*MATERIAL FOR THIS TASK*:
################

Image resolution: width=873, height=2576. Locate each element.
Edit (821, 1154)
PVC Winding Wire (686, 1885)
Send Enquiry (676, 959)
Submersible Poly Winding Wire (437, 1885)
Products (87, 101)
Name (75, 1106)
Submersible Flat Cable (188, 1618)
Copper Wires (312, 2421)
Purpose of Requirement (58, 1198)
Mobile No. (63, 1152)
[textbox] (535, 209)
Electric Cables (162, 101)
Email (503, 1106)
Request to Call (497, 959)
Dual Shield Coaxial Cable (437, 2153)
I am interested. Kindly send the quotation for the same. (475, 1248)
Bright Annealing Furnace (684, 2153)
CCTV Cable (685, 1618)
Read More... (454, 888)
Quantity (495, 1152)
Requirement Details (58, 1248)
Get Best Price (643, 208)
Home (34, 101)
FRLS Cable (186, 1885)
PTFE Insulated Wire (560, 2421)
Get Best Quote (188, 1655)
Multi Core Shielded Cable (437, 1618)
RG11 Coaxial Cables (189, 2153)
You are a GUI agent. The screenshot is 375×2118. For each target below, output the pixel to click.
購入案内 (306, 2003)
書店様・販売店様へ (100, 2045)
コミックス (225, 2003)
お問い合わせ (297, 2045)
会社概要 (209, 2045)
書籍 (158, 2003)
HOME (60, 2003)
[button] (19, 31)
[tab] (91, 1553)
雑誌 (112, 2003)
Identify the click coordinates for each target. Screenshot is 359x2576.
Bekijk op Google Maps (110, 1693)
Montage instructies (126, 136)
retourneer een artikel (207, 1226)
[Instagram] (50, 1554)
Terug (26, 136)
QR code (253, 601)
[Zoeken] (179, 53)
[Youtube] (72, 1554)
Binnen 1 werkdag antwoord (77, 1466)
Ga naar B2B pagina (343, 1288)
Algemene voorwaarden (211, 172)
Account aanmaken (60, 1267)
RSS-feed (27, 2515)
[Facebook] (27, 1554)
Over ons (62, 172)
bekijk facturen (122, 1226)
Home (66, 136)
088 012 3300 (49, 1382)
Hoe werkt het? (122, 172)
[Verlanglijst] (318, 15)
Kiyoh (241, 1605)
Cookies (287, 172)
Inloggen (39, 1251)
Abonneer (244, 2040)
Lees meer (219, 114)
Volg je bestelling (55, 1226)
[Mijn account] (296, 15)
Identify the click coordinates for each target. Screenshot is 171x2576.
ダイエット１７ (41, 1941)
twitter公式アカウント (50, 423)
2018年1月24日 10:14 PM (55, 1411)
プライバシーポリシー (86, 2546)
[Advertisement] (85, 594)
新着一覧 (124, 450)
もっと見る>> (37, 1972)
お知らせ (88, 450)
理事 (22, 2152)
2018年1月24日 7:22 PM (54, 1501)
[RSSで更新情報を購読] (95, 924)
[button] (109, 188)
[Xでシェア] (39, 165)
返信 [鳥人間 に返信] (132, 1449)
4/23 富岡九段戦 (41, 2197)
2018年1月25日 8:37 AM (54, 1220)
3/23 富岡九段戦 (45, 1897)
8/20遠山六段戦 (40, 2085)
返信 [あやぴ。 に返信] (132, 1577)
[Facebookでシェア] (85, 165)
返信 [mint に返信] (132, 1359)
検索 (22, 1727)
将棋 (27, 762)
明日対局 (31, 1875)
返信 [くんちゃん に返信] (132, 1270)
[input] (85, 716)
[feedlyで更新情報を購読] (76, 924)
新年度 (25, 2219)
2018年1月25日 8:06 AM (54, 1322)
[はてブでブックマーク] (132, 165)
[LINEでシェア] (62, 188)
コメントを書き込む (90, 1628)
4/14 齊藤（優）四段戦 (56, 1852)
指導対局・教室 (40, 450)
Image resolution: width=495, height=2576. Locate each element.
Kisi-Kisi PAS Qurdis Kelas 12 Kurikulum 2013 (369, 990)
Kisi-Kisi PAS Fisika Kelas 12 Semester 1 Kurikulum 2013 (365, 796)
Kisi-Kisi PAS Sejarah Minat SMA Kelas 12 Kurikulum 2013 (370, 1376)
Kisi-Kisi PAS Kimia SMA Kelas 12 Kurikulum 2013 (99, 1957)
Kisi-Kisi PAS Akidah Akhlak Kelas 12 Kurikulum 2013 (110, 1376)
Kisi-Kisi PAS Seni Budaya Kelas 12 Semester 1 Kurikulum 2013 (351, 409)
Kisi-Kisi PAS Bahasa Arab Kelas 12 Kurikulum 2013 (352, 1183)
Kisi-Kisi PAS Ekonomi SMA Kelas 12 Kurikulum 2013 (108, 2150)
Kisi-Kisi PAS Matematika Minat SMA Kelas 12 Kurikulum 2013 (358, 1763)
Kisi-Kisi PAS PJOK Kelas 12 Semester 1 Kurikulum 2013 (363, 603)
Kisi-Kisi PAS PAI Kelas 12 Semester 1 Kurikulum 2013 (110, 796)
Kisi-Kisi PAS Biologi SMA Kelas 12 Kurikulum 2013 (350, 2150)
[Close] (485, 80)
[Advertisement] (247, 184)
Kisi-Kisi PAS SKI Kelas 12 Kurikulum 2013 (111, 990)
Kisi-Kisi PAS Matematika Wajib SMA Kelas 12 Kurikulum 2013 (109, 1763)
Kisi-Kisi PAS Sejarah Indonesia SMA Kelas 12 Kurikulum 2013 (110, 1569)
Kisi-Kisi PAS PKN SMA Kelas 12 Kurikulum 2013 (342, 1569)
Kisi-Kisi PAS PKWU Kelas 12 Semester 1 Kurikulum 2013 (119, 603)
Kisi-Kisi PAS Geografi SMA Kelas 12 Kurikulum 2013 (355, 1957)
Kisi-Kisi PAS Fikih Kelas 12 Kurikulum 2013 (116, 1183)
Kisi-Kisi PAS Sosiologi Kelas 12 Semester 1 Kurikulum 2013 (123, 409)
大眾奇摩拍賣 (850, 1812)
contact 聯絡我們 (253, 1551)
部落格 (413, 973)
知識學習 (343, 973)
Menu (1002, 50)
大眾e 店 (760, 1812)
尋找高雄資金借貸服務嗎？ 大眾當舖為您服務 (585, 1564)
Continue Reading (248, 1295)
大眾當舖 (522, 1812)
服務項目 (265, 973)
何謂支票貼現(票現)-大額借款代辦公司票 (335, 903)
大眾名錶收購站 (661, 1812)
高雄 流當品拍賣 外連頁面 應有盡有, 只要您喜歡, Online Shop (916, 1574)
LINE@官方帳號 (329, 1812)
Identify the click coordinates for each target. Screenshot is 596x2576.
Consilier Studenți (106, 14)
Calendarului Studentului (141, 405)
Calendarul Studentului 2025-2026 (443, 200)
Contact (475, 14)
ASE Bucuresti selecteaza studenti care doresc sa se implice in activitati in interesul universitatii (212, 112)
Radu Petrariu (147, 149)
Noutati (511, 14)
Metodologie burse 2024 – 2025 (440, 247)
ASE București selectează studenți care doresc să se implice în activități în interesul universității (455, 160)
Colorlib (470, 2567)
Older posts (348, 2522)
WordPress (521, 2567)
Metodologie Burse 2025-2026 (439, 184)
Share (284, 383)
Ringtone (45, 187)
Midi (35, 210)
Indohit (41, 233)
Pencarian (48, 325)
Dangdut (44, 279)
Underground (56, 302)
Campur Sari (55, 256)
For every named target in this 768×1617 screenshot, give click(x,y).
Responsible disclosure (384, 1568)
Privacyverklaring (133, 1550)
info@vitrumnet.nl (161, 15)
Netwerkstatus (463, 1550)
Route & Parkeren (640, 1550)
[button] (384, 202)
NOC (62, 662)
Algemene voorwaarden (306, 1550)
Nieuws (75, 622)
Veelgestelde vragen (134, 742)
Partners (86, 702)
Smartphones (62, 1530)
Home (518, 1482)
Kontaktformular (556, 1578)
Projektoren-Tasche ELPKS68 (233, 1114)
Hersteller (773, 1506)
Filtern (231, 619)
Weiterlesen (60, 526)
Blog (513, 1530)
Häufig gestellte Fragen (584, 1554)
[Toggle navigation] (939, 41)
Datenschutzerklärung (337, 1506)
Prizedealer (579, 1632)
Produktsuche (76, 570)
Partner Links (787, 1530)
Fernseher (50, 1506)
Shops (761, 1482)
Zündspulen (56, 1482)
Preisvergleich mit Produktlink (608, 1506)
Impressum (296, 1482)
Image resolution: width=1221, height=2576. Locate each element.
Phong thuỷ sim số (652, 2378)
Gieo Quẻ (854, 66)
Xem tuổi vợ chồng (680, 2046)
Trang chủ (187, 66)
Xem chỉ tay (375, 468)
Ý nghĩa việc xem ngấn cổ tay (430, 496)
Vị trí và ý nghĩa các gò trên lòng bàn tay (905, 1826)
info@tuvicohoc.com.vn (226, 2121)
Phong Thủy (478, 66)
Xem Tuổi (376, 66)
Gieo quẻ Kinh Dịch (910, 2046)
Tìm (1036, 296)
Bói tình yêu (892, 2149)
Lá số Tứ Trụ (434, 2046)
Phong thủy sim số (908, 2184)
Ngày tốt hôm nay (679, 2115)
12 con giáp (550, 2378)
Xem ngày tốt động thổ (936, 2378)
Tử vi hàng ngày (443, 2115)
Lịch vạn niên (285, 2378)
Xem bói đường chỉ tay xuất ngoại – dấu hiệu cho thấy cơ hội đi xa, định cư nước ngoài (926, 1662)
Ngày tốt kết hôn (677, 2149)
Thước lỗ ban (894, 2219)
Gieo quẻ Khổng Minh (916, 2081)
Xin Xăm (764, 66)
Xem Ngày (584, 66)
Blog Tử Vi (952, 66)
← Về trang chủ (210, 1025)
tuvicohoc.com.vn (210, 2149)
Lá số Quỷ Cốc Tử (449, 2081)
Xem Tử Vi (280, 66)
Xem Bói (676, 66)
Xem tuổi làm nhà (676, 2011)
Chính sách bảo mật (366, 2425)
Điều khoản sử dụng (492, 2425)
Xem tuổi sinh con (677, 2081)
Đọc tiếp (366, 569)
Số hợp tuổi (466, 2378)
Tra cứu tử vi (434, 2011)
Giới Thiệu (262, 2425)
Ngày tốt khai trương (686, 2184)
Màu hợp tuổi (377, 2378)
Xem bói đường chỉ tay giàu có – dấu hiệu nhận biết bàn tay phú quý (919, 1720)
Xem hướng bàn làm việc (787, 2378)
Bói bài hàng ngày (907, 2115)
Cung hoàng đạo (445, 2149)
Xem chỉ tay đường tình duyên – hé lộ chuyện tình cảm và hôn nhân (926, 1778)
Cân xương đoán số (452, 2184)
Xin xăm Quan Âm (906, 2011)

################

*PROBLEM TO WORK ON*: Copy out the rows from the one containing "Submersible Flat Cable (188, 1618)" through the one containing "RG11 Coaxial Cables (189, 2153)", both included, word for word.

*TASK OUTPUT*:
Submersible Flat Cable (188, 1618)
Copper Wires (312, 2421)
Purpose of Requirement (58, 1198)
Mobile No. (63, 1152)
[textbox] (535, 209)
Electric Cables (162, 101)
Email (503, 1106)
Request to Call (497, 959)
Dual Shield Coaxial Cable (437, 2153)
I am interested. Kindly send the quotation for the same. (475, 1248)
Bright Annealing Furnace (684, 2153)
CCTV Cable (685, 1618)
Read More... (454, 888)
Quantity (495, 1152)
Requirement Details (58, 1248)
Get Best Price (643, 208)
Home (34, 101)
FRLS Cable (186, 1885)
PTFE Insulated Wire (560, 2421)
Get Best Quote (188, 1655)
Multi Core Shielded Cable (437, 1618)
RG11 Coaxial Cables (189, 2153)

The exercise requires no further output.